MSCA Member Tony England, a professor of electrical and computer engineering at the University of Michigan, did not appear to be included in the decisions. England’s name is not on the documents, and at Wednesday’s meeting he asked when they were signed. But he approved the contracts during the meeting anyway.
The two 2020 contracts make four total consulting contracts entered into by the independent panel. On Dec. 28, 2018, the MSCA signed three-year agreements with the Colorado-based Michael Mooney Consulting, LLC for up to $452,805.33 and with the Grand Rapids-based HT Engineering, Inc. for up to $309,452.70.
The panel is housed under MDOT and its funds are administered by that department.
The MSCA was created as a three-member panel in 2018, but only has two members now due to a vacancy. Former member James “JR” Richardson resigned in June after being appointed to the Michigan Natural Resources Commission by Gov. Gretchen Whitmer.
Whitmer spokesperson Chelsea Parisio, in response to an inquiry about why the position has not been filled yet by the governor, said that “the vacancy is currently under review.”
Any appointment to the MSCA would be subjected to the advice and consent of the GOP-led state Senate, which has rejected 18 of Whitmer’s appointments in the last couple weeks over Republicans’ unhappiness with her COVID restrictions.
The small panel will also own the tunnel after it is completed and “provide independent oversight throughout its life.” Another unique aspect of the MSCA is that it works alongside EGLE and the MPSC to seemingly advise the agencies about the tunnel project, ostensibly with advice given by the external consulting firms it hires.
Public Act (PA) 359 was designed not only to ensure the authorization of a new tunnel-encased oil pipeline in the Straits of Mackinac, but to also tie the hands of the incoming Democratic Whitmer administration to reverse it.
Months later, newly elected Democratic Attorney General Dana Nessel challenged the law with a legal opinion arguing that PA 359 is unconstitutional. That gave Whitmer the grounds to temporarily block progress on the tunnel project, although state agencies allowed action anyway.

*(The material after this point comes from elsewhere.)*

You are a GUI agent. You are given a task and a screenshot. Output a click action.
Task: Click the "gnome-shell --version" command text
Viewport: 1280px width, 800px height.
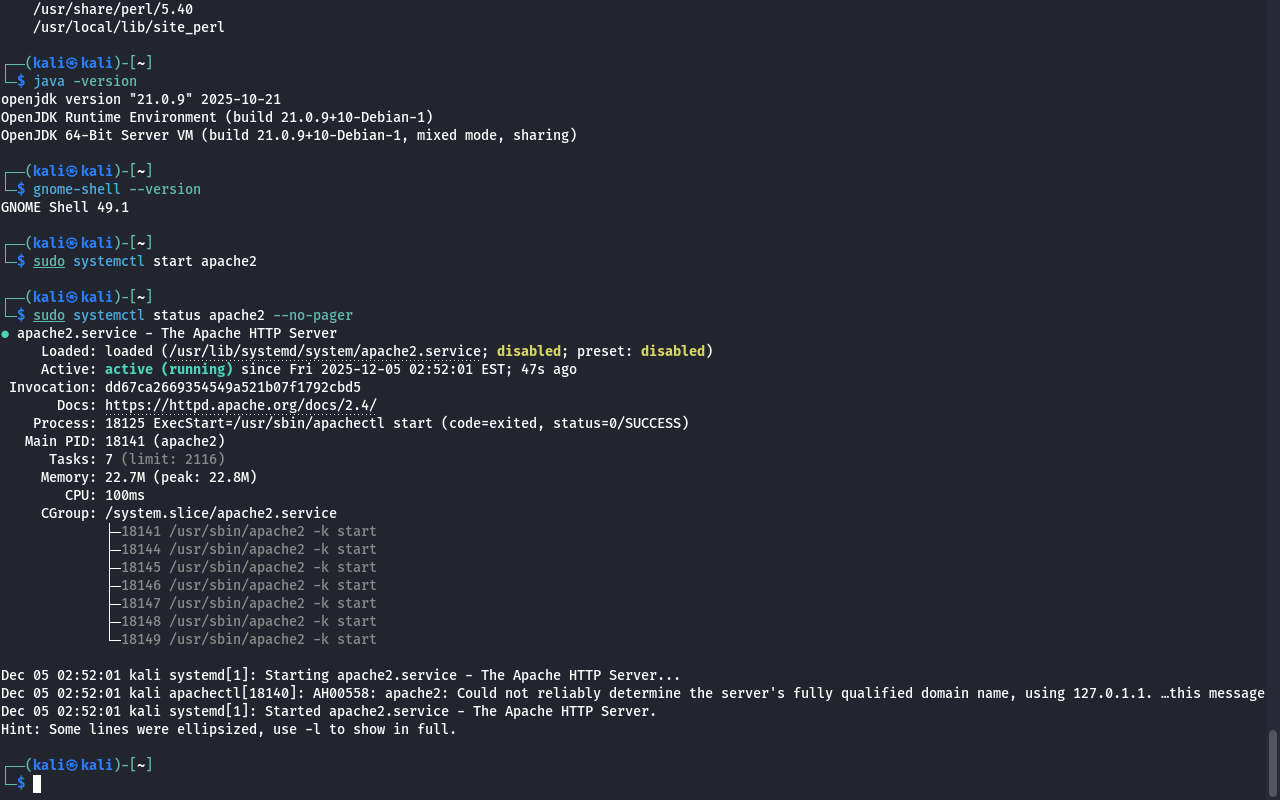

A subsequent legal fight — one of many — between Nessel and Enbridge eventually led to a Court of Appeals panel upholding PA 359’s constitutionality in July. Nessel’s office did not appeal that ruling to the Michigan Supreme Court.
Three other court cases between Enbridge and the state of Michigan remain ongoing in state and federal court.
Each contract secured by the MSCA under MDOT approval must also be approved by the attorney general’s office.
Nessel spokesperson Ryan Jarvi declined to expand on the role the AG’s office plays in the panel’s administrative functions.
“The Mackinac Straits Corridor Authority’s contract and procurement process falls within the purview of MDOT under MCL 254.324d(6), which states that ‘Any administrative functions of the Mackinac Straits corridor authority shall be performed under the direction and supervision of the state transportation department,’” Jarvi said.
“As such, you may want to contact MDOT regarding the information you are seeking. Our office is limited on the information we can provide since our communications with state agencies and commissions that we represent, such as the Authority, fall within the attorney-client privilege.”
Ryan Mitchell, the MDOT contact for the panel, did not respond to a request for comment. Mitchell also did not respond last March to whether the MSCA would investigate the Enbridge-approved contractors hired to build the tunnel project, as Nessel had called for after the Advance uncovered troubling information about both companies’ track records.